***** INPUT FOR THIS TASK *****

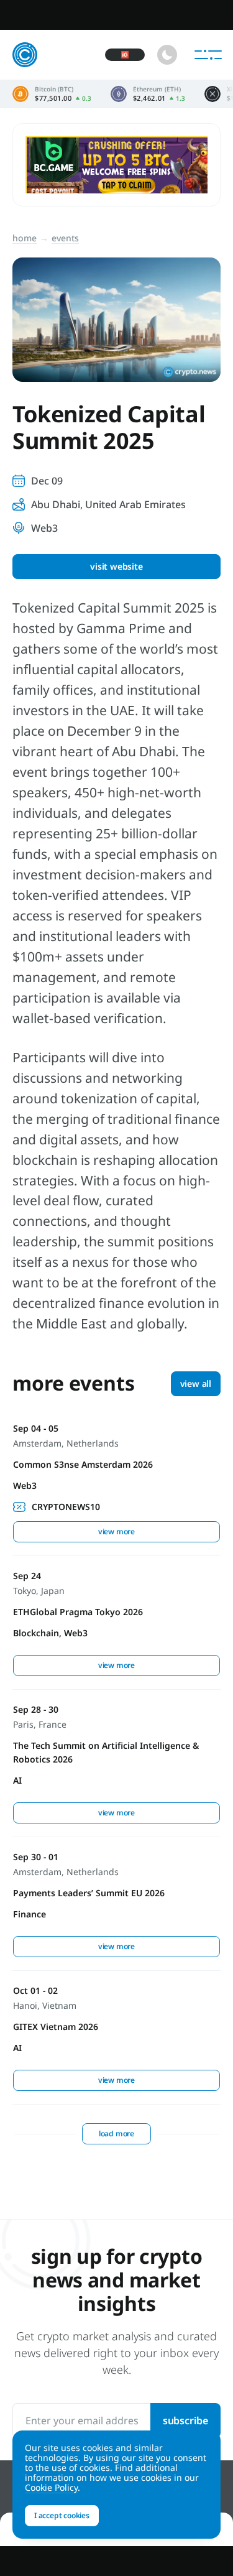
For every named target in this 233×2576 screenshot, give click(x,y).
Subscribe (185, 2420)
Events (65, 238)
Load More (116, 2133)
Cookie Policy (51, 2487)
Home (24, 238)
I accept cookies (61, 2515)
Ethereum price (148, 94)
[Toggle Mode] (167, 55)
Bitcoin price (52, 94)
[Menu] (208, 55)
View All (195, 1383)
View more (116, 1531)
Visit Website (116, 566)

*****

### WHAT IS EXPECTED
The copy must reproduce the listing above verbatim and contain no pictures.

### RESPONSE
For every named target in this 233×2576 screenshot, give click(x,y).
Subscribe (185, 2420)
Events (65, 238)
Load More (116, 2133)
Cookie Policy (51, 2487)
Home (24, 238)
I accept cookies (61, 2515)
Ethereum price (148, 94)
[Toggle Mode] (167, 55)
Bitcoin price (52, 94)
[Menu] (208, 55)
View All (195, 1383)
View more (116, 1531)
Visit Website (116, 566)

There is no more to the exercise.